Point by Point: Guided R&R Response Letters
- Author/Source: Abhishek Nagaraj (UC Berkeley Haas)
-
Original: https://r-r-agent.vercel.app/
-
Key Ideas
- Web app for revise-and-resubmit response letter workflows. Splits every editor and reviewer concern into its own workspace; lets authors draft or dictate responses; provides concrete suggestions; tracks completeness; publishes a LaTeX response letter at the end.
- Works with or without a revised manuscript — you can run it on referee reports alone, or pair it with the revised draft.
- Collaboration via a secret URL, so co-authors can join without authentication overhead.
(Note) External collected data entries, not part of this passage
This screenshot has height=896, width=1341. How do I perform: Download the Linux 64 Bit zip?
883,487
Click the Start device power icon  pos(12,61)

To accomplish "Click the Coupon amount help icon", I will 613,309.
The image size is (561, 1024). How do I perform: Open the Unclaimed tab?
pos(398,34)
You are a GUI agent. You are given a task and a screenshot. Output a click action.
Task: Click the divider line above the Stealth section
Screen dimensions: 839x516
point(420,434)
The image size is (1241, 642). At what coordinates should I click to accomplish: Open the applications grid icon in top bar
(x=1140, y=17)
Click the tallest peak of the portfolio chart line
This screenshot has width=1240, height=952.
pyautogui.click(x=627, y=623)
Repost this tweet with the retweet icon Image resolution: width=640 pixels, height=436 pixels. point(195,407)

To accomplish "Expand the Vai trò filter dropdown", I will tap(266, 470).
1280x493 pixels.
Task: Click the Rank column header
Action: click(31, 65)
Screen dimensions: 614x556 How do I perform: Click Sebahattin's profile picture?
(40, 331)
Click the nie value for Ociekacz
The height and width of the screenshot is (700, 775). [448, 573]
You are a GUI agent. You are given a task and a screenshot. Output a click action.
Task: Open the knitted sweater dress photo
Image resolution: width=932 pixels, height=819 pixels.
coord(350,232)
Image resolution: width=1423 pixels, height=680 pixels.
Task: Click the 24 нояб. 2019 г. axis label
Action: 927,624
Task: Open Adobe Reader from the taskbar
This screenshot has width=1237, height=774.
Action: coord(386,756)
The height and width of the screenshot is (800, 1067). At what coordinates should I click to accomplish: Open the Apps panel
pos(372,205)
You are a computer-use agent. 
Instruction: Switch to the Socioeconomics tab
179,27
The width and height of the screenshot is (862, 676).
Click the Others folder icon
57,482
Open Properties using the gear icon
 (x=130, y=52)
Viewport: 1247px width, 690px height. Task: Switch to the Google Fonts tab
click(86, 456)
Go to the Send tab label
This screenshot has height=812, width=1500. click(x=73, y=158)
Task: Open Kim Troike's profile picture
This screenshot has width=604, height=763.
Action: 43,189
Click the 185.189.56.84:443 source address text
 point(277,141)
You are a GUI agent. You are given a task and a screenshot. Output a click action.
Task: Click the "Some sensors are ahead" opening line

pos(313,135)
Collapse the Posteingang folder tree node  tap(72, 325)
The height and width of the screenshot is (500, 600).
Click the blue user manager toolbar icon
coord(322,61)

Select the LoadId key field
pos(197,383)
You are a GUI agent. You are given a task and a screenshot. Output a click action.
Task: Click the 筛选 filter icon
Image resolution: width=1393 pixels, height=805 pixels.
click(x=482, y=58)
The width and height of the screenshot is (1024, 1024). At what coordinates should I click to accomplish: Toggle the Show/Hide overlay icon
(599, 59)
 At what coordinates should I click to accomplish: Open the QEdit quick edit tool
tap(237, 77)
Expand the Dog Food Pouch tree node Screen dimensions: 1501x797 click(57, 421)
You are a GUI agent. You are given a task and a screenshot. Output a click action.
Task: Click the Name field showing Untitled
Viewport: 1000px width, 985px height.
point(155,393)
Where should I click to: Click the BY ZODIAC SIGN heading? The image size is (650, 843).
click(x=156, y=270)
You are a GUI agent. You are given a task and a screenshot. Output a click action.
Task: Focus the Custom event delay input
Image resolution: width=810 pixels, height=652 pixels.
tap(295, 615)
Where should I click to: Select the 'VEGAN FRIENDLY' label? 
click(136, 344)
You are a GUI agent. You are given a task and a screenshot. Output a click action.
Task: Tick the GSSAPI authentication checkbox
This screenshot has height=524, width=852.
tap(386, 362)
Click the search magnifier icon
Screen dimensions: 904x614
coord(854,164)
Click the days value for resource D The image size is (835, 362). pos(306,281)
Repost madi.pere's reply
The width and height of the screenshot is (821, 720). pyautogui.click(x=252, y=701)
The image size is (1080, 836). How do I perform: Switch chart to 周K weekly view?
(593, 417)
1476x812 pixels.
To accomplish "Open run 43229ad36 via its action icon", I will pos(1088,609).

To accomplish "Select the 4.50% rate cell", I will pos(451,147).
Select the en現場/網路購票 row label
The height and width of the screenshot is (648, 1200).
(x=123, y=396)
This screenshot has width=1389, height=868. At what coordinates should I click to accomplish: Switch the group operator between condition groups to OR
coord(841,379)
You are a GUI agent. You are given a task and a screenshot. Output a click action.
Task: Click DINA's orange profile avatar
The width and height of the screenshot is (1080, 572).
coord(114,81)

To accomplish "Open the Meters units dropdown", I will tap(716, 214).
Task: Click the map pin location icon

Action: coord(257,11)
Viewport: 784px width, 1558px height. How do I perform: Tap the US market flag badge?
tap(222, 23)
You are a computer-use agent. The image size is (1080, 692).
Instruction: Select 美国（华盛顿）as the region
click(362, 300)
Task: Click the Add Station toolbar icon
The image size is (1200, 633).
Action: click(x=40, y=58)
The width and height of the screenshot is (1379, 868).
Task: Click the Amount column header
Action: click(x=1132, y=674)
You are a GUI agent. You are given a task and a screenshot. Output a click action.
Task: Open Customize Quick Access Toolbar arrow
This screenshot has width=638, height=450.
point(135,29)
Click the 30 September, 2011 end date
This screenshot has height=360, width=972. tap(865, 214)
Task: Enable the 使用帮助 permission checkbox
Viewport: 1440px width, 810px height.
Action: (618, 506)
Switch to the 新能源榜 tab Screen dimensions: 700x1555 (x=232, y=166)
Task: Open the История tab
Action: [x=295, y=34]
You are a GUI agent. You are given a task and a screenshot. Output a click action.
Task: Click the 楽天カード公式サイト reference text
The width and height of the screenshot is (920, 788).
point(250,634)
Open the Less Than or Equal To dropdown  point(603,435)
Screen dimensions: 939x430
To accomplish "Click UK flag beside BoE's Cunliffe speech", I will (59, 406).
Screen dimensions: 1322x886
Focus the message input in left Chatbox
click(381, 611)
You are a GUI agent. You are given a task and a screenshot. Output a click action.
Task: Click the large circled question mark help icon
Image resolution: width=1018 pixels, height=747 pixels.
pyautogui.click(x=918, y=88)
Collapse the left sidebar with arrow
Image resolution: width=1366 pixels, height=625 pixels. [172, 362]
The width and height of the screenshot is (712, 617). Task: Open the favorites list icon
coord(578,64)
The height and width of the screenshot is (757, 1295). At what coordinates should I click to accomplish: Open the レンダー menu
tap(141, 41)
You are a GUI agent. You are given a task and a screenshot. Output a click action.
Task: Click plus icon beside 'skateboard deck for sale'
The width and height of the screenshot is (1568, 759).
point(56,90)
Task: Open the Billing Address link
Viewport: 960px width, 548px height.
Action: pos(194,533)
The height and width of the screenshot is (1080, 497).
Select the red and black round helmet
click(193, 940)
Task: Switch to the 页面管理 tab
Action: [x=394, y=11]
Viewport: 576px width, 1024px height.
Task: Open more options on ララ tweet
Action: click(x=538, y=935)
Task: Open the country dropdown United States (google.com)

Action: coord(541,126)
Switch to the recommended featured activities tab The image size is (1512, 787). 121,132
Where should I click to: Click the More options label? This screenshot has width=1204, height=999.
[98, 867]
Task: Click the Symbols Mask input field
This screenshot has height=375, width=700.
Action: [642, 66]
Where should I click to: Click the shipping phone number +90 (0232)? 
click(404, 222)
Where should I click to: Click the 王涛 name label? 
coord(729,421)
- Uses the user's OpenAI project API key for parsing referee reports, generating suggestions, cleanup, and "grading" response completeness.
-
Explicitly framed as an experimental public test — 4 MB upload cap; response data may be lost as the prototype changes; ships with an example paper workflow for testing.
-
Summary
A purpose-built tool for one specific, painful, and time-consuming part of academic publishing: writing the response letter to reviewer comments. Most generalist AI tools handle response letters as a single long prompt; Point by Point's contribution is decomposing the task into per-concern workspaces with completeness tracking, so authors can see at a glance which referee point still lacks a response and which have been drafted. The LaTeX export at the end produces a publication-ready response document rather than a chat transcript.
The tool is minimalist by design: bring-your-own OpenAI key, secret-URL collaboration, small file caps. The narrow scope is the point — rather than yet another general-purpose paper-writing agent, it is a single-task workflow honed for the R&R stage specifically.
- Relevance to Economics Research
R&R response letters are one of the highest-leverage AI-assistable tasks in empirical economics: high effort, structured (one response per concern), with clear ground truth in the form of revised text and reviewer reports. Point by Point's design — per-concern workspaces, completeness tracking — encodes the standard implicit checklist most economists keep in a side document. The tool is also a useful reference design for anyone building Claude Code skills around the R&R workflow: the per-concern decomposition and completeness-grading patterns transfer directly. Worth pairing with Haaland's Reviewer which addresses the upstream side (generating reviewer reports) and ARS's revision-coach mode (which parses reviewer comments into a revision roadmap).